Tex3D: Los objetos como superficies de ataque mediante texturas 3D adversarias para modelos de visión-lenguaje-acción
Tex3D: Objects as Attack Surfaces via Adversarial 3D Textures for Vision-Language-Action Models
April 2, 2026
Autores: Jiawei Chen, Simin Huang, Jiawei Du, Shuaihang Chen, Yu Tian, Mingjie Wei, Chao Yu, Zhaoxia Yin
cs.AI
Resumen
Los modelos visión-lenguaje-acción (VLA) han demostrado un sólido rendimiento en la manipulación robótica, pero su robustez frente a ataques adversarios físicamente realizables sigue estando poco explorada. Los estudios existentes revelan vulnerabilidades mediante perturbaciones lingüísticas y ataques visuales 2D, pero estas superficies de ataque son poco representativas del despliegue real o están limitadas en realismo físico. Por el contrario, las texturas adversarias 3D representan una amenaza más plausible físicamente y más dañina, ya que se adhieren naturalmente a los objetos manipulados y son más fáciles de implementar en entornos físicos. Sin embargo, llevar las texturas adversarias 3D a los sistemas VLA no es trivial. Un obstáculo central es que los simuladores 3D estándar no proporcionan una ruta de optimización diferenciable desde la función objetivo del VLA hasta la apariencia del objeto, lo que dificulta la optimización de un extremo a otro. Para abordar esto, presentamos el Desacoplamiento Primer-Plano-Fondo (FBD), que permite la optimización diferenciable de texturas mediante la alineación de renderizadores duales mientras se preserva el entorno de simulación original.

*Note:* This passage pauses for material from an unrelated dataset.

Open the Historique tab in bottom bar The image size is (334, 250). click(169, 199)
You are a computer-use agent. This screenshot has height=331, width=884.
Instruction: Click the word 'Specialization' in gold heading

Para garantizar además que el ataque permanezca efectivo a través de horizontes temporales largos y diversos puntos de vista en el mundo físico, proponemos la Optimización Adversaria Consciente de la Trayectoria (TAAO), que prioriza los fotogramas críticos conductuales y estabiliza la optimización con una parametrización basada en vértices. Basado en estos diseños, presentamos Tex3D, el primer marco para la optimización end-to-end de texturas adversarias 3D directamente dentro del entorno de simulación VLA. Los experimentos en entornos de simulación y con robots reales muestran que Tex3D degrada significativamente el rendimiento de los VLA en múltiples tareas de manipulación, logrando tasas de fallo de tarea de hasta el 96,7%. Nuestros resultados empíricos exponen vulnerabilidades críticas de los sistemas VLA a ataques adversarios 3D físicamente fundamentados y resaltan la necesidad de un entrenamiento consciente de la robustez.
English
Vision-language-action (VLA) models have shown strong performance in robotic manipulation, yet their robustness to physically realizable adversarial attacks remains underexplored. Existing studies reveal vulnerabilities through language perturbations and 2D visual attacks, but these attack surfaces are either less representative of real deployment or limited in physical realism. In contrast, adversarial 3D textures pose a more physically plausible and damaging threat, as they are naturally attached to manipulated objects and are easier to deploy in physical environments. Bringing adversarial 3D textures to VLA systems is nevertheless nontrivial. A central obstacle is that standard 3D simulators do not provide a differentiable optimization path from the VLA objective function back to object appearance, making it difficult to optimize through an end-to-end manner. To address this, we introduce Foreground-Background Decoupling (FBD), which enables differentiable texture optimization through dual-renderer alignment while preserving the original simulation environment. To further ensure that the attack remains effective across long-horizon and diverse viewpoints in the physical world, we propose Trajectory-Aware Adversarial Optimization (TAAO), which prioritizes behaviorally critical frames and stabilizes optimization with a vertex-based parameterization. Built on these designs, we present Tex3D, the first framework for end-to-end optimization of 3D adversarial textures directly within the VLA simulation environment. Experiments in both simulation and real-robot settings show that Tex3D significantly degrades VLA performance across multiple manipulation tasks, achieving task failure rates of up to 96.7\%. Our empirical results expose critical vulnerabilities of VLA systems to physically grounded 3D adversarial attacks and highlight the need for robustness-aware training.